Вася. Ахульго, 17-18 августа 1839 года.
Ровно в час дня Шамиль выкинул белый флаг, видя решимость
русских и осознав, что удержать Новый Ахульго не выйдет. Слишком
мощной вышла артподготовка и сеча в передовых укреплениях. Сотни
мюридов расстались с жизнью. Их место заняли женщины,
переодевшиеся, по примеру сестры Сурхая, в черкески и папахи. Лишь
белые чалмы они не решились накрутить.
Но и русские были на грани. За семь часов боя войска истомились
на жуткой жаре. Роты обескровлены. Быстро заменить куринцев свежими
колоннами было невозможно. Доведенные до отчаяния мюриды могли еще
долго сражаться, укрывшись в своих пещерах. А еще скрытые капониры
во втором рве. Как их пройти – не понятно. Требовалась передышка.
Вот почему Граббе согласился на новые переговоры, хотя, казалось,
успех близок.
— Урусы пошли в атаку с куда большей жаждой боя и победы, чем во
время первого штурма, – признал Шамиль. – А мы потеряли самых
отважных.
Он схватился за голову: гибель Сурхая, главного распорядителя
военных действий, его подкосила. Поднял на своих сподвижников
покрасневшие глаза. Ему предстояло принять страшное для него
условие.
— Нужно заключить перемирие! – настаивали мюриды. – Отправь к
русским своего сына.
— Я сделаю, как вы просите. Но знайте: пользы это не принесет.
Русский сераскир не уйдет отсюда и нас не отпустит.
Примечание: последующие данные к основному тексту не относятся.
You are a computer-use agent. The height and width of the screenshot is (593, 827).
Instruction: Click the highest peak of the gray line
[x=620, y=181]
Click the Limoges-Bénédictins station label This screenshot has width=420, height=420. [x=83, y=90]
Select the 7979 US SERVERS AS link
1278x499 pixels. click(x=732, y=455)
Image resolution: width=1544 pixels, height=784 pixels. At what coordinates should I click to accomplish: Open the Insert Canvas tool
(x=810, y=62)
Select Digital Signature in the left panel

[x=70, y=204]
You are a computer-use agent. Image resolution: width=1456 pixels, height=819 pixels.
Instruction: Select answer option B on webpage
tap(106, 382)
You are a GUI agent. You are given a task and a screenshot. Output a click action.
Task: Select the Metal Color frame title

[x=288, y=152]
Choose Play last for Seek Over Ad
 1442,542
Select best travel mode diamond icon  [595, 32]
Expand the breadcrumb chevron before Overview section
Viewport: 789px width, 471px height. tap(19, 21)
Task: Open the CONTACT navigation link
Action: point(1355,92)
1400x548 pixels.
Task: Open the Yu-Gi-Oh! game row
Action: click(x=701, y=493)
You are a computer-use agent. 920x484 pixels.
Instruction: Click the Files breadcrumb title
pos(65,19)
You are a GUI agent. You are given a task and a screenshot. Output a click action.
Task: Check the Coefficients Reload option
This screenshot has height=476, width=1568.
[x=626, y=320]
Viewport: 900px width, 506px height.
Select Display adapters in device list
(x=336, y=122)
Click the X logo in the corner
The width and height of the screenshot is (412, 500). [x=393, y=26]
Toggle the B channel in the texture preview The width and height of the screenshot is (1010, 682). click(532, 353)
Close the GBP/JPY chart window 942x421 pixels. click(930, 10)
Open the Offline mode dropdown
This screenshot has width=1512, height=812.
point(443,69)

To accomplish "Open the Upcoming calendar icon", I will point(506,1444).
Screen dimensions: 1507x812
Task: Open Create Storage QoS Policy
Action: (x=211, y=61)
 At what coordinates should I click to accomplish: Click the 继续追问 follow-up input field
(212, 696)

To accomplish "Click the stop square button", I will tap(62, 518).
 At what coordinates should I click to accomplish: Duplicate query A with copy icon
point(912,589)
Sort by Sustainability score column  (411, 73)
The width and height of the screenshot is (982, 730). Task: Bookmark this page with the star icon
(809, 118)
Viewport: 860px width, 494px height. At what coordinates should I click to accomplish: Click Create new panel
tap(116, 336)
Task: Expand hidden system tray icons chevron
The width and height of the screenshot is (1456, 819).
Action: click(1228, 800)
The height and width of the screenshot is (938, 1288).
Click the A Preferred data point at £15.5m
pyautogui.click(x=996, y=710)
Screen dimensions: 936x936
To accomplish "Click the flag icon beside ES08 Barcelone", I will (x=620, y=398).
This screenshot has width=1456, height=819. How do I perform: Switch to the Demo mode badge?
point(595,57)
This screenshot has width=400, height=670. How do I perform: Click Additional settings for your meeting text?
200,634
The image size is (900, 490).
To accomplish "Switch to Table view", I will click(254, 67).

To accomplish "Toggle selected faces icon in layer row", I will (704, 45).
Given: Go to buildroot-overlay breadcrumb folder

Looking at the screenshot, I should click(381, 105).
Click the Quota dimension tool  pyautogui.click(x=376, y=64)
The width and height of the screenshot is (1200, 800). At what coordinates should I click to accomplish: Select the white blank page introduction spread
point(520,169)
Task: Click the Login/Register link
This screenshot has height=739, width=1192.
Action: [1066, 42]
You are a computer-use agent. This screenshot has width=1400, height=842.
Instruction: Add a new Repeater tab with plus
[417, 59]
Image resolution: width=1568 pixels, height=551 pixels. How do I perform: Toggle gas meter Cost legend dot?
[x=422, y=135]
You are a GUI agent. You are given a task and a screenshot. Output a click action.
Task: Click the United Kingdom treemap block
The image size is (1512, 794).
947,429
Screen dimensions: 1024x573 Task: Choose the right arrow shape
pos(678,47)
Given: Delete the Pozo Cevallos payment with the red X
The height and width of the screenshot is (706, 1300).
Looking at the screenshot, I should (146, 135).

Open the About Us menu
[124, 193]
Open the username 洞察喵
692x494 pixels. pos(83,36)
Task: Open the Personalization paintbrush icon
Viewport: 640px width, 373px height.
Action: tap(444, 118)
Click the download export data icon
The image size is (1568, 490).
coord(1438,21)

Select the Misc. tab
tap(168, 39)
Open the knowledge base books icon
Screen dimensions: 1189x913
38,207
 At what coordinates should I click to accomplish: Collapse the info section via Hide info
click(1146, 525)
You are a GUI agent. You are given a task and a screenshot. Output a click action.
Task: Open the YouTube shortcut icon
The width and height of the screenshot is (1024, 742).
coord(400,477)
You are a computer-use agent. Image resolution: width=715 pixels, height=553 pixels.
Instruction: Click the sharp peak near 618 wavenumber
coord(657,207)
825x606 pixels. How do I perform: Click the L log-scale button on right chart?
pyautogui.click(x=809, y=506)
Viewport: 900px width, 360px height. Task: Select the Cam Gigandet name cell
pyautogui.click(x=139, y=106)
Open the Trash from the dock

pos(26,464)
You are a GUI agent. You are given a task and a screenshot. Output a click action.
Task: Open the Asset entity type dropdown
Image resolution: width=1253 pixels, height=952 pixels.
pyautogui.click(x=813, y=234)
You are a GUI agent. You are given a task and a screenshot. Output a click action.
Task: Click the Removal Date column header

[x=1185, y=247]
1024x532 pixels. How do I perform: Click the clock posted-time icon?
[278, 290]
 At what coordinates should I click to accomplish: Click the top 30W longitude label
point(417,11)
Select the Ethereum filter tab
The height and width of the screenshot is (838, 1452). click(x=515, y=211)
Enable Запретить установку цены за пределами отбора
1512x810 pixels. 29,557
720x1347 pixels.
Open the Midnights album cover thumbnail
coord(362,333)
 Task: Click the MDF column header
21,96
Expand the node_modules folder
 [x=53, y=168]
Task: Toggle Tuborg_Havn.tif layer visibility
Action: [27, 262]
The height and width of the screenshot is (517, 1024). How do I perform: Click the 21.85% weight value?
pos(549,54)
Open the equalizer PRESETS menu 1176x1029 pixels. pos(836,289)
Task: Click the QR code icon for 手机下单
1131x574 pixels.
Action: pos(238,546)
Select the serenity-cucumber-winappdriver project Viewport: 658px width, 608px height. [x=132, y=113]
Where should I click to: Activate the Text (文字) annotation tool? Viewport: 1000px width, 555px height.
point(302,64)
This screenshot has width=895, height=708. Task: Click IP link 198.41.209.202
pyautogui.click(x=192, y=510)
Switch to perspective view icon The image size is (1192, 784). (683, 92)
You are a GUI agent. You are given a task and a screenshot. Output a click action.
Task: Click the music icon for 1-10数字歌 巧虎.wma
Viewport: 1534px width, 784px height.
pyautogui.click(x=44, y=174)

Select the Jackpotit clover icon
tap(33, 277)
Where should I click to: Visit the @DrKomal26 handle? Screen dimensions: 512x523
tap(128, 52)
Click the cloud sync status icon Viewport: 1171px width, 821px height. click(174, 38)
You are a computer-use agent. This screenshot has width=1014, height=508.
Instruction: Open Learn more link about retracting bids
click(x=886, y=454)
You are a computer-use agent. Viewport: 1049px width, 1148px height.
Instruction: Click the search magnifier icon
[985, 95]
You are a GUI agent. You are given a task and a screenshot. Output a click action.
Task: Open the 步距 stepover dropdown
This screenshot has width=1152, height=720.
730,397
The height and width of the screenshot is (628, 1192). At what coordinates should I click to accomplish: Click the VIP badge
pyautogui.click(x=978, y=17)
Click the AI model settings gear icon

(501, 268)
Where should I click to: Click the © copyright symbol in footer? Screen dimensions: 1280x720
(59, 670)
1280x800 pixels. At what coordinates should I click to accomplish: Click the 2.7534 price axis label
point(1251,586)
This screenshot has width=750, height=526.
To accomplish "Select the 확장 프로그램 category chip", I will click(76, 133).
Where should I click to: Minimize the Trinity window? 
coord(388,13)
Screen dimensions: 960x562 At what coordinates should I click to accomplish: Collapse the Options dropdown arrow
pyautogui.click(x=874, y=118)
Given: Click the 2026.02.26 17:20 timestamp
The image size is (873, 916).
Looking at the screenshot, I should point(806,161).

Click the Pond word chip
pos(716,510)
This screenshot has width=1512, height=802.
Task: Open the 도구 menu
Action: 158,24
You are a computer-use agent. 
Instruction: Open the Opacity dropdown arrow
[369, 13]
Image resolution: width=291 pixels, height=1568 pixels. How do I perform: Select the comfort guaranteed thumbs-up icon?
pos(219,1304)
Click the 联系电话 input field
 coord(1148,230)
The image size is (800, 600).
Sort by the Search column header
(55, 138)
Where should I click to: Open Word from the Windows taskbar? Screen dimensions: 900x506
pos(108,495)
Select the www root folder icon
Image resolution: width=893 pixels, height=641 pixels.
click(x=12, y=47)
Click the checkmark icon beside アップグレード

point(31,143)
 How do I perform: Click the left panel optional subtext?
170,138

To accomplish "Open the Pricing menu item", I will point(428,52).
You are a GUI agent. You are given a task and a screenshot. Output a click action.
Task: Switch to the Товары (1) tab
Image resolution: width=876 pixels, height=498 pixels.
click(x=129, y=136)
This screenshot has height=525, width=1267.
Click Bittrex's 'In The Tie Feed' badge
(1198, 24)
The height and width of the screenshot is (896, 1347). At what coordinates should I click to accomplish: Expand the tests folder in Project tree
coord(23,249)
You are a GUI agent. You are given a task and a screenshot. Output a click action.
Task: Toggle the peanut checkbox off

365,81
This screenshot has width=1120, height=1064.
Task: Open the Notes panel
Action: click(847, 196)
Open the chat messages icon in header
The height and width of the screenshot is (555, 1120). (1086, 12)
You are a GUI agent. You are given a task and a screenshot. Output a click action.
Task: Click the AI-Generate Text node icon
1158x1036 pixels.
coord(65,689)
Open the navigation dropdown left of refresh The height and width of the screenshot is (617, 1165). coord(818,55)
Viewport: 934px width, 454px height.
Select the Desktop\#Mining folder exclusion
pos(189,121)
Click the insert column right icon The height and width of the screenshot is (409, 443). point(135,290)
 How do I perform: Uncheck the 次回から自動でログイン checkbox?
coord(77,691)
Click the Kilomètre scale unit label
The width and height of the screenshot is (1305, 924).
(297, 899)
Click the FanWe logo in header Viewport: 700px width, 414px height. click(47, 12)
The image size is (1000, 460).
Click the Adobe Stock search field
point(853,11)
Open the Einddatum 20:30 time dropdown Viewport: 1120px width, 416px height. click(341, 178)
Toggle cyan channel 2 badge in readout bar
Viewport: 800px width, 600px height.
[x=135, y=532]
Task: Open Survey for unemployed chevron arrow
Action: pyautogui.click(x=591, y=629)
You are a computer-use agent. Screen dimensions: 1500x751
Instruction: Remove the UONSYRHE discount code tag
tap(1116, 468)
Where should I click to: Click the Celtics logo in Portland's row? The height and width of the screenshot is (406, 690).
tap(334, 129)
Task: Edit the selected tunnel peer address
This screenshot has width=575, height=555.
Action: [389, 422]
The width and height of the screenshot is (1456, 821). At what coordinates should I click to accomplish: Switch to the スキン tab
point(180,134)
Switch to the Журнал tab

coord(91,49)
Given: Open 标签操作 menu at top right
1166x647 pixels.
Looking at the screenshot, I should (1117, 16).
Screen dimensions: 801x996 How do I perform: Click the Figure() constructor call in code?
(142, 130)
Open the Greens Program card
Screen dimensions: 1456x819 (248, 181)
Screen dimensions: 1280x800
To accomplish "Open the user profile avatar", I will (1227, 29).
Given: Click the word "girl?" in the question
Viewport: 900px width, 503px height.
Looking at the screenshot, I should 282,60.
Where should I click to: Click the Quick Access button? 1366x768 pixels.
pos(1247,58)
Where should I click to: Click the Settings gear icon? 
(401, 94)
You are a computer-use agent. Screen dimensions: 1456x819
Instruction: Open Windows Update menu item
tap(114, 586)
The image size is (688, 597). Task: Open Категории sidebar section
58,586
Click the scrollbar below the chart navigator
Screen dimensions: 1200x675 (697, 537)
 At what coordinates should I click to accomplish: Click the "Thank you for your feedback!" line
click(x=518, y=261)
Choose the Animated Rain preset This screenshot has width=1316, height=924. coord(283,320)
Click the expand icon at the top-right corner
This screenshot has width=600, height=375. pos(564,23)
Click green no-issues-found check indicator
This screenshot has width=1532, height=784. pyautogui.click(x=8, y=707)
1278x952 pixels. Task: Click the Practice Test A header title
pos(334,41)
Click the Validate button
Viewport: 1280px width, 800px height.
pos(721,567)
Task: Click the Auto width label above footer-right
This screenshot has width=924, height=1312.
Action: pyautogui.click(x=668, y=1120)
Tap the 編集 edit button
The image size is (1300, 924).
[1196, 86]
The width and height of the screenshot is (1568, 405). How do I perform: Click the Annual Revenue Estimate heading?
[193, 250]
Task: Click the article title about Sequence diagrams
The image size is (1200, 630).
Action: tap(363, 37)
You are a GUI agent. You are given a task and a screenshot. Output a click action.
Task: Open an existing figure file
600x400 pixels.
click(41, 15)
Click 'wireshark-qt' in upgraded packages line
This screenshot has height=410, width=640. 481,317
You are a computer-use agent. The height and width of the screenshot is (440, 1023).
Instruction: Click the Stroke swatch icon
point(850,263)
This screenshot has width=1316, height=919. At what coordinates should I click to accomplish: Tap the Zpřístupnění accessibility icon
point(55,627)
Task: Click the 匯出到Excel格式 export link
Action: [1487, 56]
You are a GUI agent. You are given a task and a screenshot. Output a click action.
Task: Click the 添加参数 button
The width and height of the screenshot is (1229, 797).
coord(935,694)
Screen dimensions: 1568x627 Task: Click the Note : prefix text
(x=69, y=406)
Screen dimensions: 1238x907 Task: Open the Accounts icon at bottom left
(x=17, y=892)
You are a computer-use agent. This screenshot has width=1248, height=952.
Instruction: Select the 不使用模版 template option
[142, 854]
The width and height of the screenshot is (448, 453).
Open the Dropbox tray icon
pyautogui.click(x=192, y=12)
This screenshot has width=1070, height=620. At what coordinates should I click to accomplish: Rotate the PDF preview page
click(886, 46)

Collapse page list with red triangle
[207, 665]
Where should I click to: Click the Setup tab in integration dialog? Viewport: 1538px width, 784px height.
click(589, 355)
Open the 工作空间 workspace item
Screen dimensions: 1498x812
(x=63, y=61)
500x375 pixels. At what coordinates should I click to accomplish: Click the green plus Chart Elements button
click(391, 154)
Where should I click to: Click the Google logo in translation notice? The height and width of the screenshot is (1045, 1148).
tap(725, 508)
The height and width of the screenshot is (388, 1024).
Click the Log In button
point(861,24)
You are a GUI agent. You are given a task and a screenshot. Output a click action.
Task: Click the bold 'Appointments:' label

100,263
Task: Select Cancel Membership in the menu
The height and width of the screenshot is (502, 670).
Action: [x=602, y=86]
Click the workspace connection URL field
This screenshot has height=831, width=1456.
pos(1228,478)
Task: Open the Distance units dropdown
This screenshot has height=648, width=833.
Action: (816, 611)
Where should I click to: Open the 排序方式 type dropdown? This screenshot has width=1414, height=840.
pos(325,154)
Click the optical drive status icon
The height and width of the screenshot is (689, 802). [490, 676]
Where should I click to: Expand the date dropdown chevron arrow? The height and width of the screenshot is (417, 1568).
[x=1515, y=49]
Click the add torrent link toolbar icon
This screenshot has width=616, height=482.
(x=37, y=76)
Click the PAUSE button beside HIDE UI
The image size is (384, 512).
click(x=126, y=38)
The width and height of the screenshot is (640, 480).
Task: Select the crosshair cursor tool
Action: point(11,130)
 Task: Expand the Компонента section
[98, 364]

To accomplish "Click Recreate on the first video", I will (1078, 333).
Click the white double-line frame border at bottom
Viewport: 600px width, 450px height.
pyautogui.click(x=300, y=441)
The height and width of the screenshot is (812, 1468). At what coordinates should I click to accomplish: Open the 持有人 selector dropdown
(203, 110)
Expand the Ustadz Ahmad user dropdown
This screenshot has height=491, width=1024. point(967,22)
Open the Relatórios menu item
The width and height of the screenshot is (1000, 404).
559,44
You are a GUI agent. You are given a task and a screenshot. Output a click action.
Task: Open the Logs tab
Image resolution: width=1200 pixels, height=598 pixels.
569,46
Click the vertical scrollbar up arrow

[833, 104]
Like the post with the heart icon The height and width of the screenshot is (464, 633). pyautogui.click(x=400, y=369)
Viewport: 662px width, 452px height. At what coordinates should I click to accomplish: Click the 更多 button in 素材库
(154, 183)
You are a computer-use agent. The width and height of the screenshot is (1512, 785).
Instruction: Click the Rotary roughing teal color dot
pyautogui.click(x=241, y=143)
Кругом раздались стенания. Шамиля просили снова и снова пойти
навстречу урусам. Имам с трудом выдавил из себя:
— Передайте генералу: я немедленно вышлю ему сына Джамалэддина
аманатом, – Шамиль не смотрел на сподвижников. Коротко отдал
распоряжения. – Дядя Бартихан, сходи за сыном. Оставьте меня
одного.
Все вышли. Только когда затихли шаги, Шамиль издал протяжный
вздох, больше похожий на вой волка. Ноги подкосились. Сел. У него
было мало времени до прихода сына, а тысячи мыслей метались в
голове, сердце вырывалось из груди и, казалось, что еще секунда – и
оно не выдержит и попросту взорвется. Он принял немыслимое для
кавказца решение – пожертвовать сыном. Немыслимое! Невозможное! И
теперь не пытался найти оправданий, хотя мог привести их в
достаточном количестве. И мозг услужливо их выдавал ему. И в то же
время имам искал слова, которые вскоре должен будет сказать сыну.
Сыну! Совсем ребенку! Ему же всего девять лет! Разве может понять
девятилетний ребенок смысл решения отца?! Должен понять? С какой
стати? Что ему до всех этих политических игр взрослых? Ребенок,
который на протяжении всех своих недолгих девяти лет ежедневно
чувствовал, ощущал и принимал беззаветную любовь своего отца,
часами сидел у него на коленях, беспрерывно осыпаемый поцелуями и
лаской. Шамиль опять издал протяжный выдох.